La coltivazione dei castagneti da frutto nella zona del Mugello, in provincia di Firenze, risale all'epoca romana, ma documenti e notizie certe sulla diffusione e l'importanza della coltura sono presenti dal Medioevo in poi. Nel corso dei secoli si sono associate all'albero e ai frutti del castagno anche numerose e importanti tradizioni locali, tanto da far parlare dell'esistenza di una vera e propria 'civiltà del castagno'. Oltretutto i secolari castagneti da frutto della zona sino alla fine degli anni '50 hanno costituito un'importante fonte alimentare e di reddito per le popolazioni locali, e infatti il castagno viene chiamato 'albero del pane'. Dopo un periodo di forte regresso, durante il quale si è assistito a un marcato spopolamento della montagna e al cambiamento delle abitudini alimentari, dagli anni '80 si assiste a una diffusa ripresa del settore, favorita anche dalla consapevolezza che i castagneti costituiscono non solo una fonte di reddito non trascurabile, ma anche un patrimonio collettivo estremamente importante dal punto di vista storico, ambientale, paesaggistico e turistico.
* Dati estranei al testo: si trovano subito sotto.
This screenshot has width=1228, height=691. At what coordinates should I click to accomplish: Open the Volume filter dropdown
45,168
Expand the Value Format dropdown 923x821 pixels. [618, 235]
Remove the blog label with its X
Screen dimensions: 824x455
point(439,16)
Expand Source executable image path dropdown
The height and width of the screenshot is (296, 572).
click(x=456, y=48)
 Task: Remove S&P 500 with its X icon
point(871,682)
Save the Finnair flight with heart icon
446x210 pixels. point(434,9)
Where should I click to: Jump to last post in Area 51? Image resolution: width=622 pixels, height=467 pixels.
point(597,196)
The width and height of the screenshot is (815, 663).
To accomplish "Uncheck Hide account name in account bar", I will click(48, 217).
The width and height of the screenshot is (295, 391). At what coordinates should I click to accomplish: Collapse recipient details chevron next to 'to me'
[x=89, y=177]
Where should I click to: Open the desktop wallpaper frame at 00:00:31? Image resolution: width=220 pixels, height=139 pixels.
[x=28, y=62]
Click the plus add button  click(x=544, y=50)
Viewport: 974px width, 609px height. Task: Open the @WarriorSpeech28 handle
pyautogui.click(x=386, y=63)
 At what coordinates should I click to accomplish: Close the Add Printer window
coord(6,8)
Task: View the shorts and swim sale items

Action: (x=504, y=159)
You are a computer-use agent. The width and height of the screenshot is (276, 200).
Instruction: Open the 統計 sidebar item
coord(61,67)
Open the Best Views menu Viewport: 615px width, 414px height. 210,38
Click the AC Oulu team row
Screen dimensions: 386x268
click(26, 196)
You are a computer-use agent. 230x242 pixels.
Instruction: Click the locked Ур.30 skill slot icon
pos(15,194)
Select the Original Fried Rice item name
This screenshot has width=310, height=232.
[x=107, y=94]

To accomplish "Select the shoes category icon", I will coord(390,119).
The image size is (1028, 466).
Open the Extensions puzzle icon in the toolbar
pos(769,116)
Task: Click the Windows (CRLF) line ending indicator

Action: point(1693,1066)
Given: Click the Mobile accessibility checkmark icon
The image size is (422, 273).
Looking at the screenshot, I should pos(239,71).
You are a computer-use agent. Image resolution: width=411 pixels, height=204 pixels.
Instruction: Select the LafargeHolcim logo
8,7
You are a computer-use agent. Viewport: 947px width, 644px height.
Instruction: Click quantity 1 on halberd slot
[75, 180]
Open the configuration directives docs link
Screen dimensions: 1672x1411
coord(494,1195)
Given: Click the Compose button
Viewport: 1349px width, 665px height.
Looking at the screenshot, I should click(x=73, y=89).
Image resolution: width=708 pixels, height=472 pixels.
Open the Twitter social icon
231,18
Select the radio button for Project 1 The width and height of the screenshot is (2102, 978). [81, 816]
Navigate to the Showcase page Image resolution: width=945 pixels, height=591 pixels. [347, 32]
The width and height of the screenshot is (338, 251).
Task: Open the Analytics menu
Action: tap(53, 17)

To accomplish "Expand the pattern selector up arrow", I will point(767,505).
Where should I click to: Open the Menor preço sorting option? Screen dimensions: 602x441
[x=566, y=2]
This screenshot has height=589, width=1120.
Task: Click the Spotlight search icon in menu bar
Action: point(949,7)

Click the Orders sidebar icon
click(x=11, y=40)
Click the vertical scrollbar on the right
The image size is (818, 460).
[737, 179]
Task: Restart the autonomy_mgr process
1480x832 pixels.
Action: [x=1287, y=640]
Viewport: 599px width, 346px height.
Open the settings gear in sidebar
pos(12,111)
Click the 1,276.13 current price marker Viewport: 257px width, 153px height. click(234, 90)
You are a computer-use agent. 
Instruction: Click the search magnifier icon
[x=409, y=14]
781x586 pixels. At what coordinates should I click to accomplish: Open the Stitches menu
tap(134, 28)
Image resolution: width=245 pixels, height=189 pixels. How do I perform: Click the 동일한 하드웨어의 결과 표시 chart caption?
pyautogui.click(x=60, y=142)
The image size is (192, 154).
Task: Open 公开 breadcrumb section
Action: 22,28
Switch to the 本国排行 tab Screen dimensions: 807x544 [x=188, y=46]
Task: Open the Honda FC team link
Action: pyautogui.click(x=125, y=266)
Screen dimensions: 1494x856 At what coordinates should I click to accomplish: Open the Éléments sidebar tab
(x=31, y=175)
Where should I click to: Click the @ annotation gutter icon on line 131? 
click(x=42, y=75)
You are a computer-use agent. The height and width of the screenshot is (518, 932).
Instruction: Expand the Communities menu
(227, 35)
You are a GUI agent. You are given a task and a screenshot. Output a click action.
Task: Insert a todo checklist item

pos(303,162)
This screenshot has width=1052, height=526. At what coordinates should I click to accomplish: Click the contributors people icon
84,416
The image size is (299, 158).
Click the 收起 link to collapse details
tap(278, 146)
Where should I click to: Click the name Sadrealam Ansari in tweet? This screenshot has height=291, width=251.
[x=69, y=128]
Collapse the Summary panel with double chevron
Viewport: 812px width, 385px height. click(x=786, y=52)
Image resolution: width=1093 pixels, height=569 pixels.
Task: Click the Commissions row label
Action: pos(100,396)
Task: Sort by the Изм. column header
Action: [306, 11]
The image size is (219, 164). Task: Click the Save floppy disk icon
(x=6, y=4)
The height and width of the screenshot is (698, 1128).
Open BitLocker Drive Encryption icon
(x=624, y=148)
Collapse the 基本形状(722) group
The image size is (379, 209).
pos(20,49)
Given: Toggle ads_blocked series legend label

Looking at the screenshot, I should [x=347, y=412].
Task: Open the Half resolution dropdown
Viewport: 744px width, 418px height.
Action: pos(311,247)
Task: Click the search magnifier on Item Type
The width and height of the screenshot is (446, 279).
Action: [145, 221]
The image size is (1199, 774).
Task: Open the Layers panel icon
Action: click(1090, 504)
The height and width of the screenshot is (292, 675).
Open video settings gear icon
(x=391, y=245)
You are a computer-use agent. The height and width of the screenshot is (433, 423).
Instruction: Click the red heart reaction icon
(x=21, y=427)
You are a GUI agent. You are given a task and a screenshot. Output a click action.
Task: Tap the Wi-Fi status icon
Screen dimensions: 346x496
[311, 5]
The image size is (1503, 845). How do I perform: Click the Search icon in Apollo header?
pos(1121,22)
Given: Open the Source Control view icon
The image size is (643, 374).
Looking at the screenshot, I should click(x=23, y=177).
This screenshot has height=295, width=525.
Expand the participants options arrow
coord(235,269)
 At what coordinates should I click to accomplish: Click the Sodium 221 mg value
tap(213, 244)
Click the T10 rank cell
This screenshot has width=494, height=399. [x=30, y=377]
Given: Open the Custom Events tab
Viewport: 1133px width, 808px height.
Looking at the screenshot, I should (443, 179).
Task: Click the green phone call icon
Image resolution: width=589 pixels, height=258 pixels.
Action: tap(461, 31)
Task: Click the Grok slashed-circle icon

Tutta la bontà dei marroni si assapora pienamente in autunno. I frutti, arrostiti o lessati, possono essere gustati accompagnati a buoni vini moscati o passiti.

A garanzia dell'autenticità del prodotto, su ogni confezione viene apposto un particolare contrassegno che reca la dicitura 'Marrone del Mugello' Indicazione Geografica Protetta e riporta i dati relativi alla pezzatura, al peso, all'annata di produzione e la data di confezionamento.